The content of Shakespeare's works has raised the question of whether he may have been bisexual. Although 26 of Shakespeare's sonnets are love poems addressed to a married woman (the "Dark Lady"), 126 are addressed to an adolescent boy (known as the "Fair Youth"). The tone of the latter group, which focuses on the boy's beauty, has been interpreted as evidence for Shakespeare's bisexuality, although others interpret them as referring to intense friendship or fatherly affection, not sexual love.

Among those of the latter interpretation, in the preface to his 1961 Pelican edition, Douglas Bush writes:

Since modern readers are unused to such ardor in masculine friendship and are likely to leap at the notion of homosexuality ... we may remember that such an ideal, often exalted above the love of women, could exist in real life, from Montaigne to Sir Thomas Browne, and was conspicuous in Renaissance literature.

Bush cites Montaigne, who distinguished male friendships from "that other, licentious Greek love", as evidence of a platonic interpretation.

In his discussion of Bush's contention that the sonnets are an expression of intense, idealised, non-sexual friendship, what he calls the "Renaissance cult of [male] friendship", Crompton, in Homosexuality and Civilization, points to the sonnets' complaints of "sleepless nights", "sharp anguish", and "fearful jealousy" arising from love of the fair youth. Crompton concludes these are "torments" such that "friendship hardly could" cause. He notes also that the writer C. S. Lewis, though not a proponent of a homosexual interpretation, did find the sonnets' language "too lover-like for ordinary male friendship" and declared himself unable to find any comparable language used between friends elsewhere in 16th-century literature.

===Montaigne and Etienne de La Boétie===
The French philosopher Montaigne described the concept of romantic friendship (without using this English term) in his essay "On Friendship". In addition to distinguishing this type of love from homosexuality ("this other Greek licence"), another way in which Montaigne differed from the modern view was that he felt that friendship and platonic emotion were a primarily masculine capacity (apparently unaware of the custom of female romantic friendship which also existed):

Seeing (to speake truly) that the ordinary sufficiency of women cannot answer this conference and communication, the nurse of this sacred bond: nor seem their minds strong enough to endure the pulling of a knot so hard, so fast, and durable.

Lesbian-feminist historian Lillian Faderman cites Montaigne, using "On Friendship" as evidence that romantic friendship was distinct from homosexuality, since the former could be extolled by famous and respected writers, who simultaneously disparaged homosexuality. (The quotation also furthers Faderman's beliefs that gender and sexuality are socially constructed, since they indicate that each sex has been thought of as "better" at intense friendship in one or another period of history.)

** ITEMS **

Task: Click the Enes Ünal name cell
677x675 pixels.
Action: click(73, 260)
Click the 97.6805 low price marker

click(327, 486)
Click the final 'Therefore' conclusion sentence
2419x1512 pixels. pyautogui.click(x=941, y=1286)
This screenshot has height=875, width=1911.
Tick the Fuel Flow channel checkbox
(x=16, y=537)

** OBJECTIVE 1 **
List the complaints about love of the fair youth that Crompton points to in the sonnets, according to the passage on Shakespeare and romantic friendship.
** OBJECTIVE 2 **
In the passage on Shakespeare and romantic friendship, how many of the sonnets are addressed to the "Fair Youth"?
** OBJECTIVE 3 **
Write the next paragraph of the passage on Shakespeare and romantic friendship, picking up after its final sentence.

** TASK ANSWER 1 **
- "sleepless nights"
- "sharp anguish"
- "fearful jealousy"

** TASK ANSWER 2 **
126 of the sonnets are addressed to the "Fair Youth."

** TASK ANSWER 3 **
=== Alexander Hamilton and John Laurens ===
Shortly after his marriage, while in George Washington's camp during the American Revolutionary Era, John Laurens met and became extremely close friends with Alexander Hamilton. They exchanged many letters during the several years when different assignments and Laurens's capture by the British kept them apart; for example, when the terms of Laurens's parole prevented him from being present at Hamilton's wedding to Elizabeth Schuyler in December 1780, even though Hamilton had invited him. While emotional language was not uncommon in romantic friendships among those of the same gender in this historical period, Hamilton biographer James Thomas Flexner stated that the intensely expressive language contained in the Hamilton-Laurens letters "raises questions concerning homosexuality" that "cannot be categorically answered".

Stating that "one must tread gingerly in approaching this matter," Hamilton biographer Ron Chernow wrote that it is impossible to say "with any certainty" that Laurens and Hamilton were lovers, noting that such an affair would have required the exercise of "extraordinary precautions" because sodomy was a capital offense throughout the colonies at the time. Chernow concluded that based on available evidence, "At the very least, we can say that Hamilton developed something like an adolescent crush on his friend." According to Chernow, "Hamilton did not form friendships easily and never again revealed his interior life to another man as he had to Laurens", and after Laurens's death, "Hamilton shut off some compartment of his emotions and never reopened it."

In contrast to Hamilton's effusive letters, surviving letters from Laurens to Hamilton were notably less frequent and less passionately worded, although some letters written by Laurens have been lost or may have been destroyed.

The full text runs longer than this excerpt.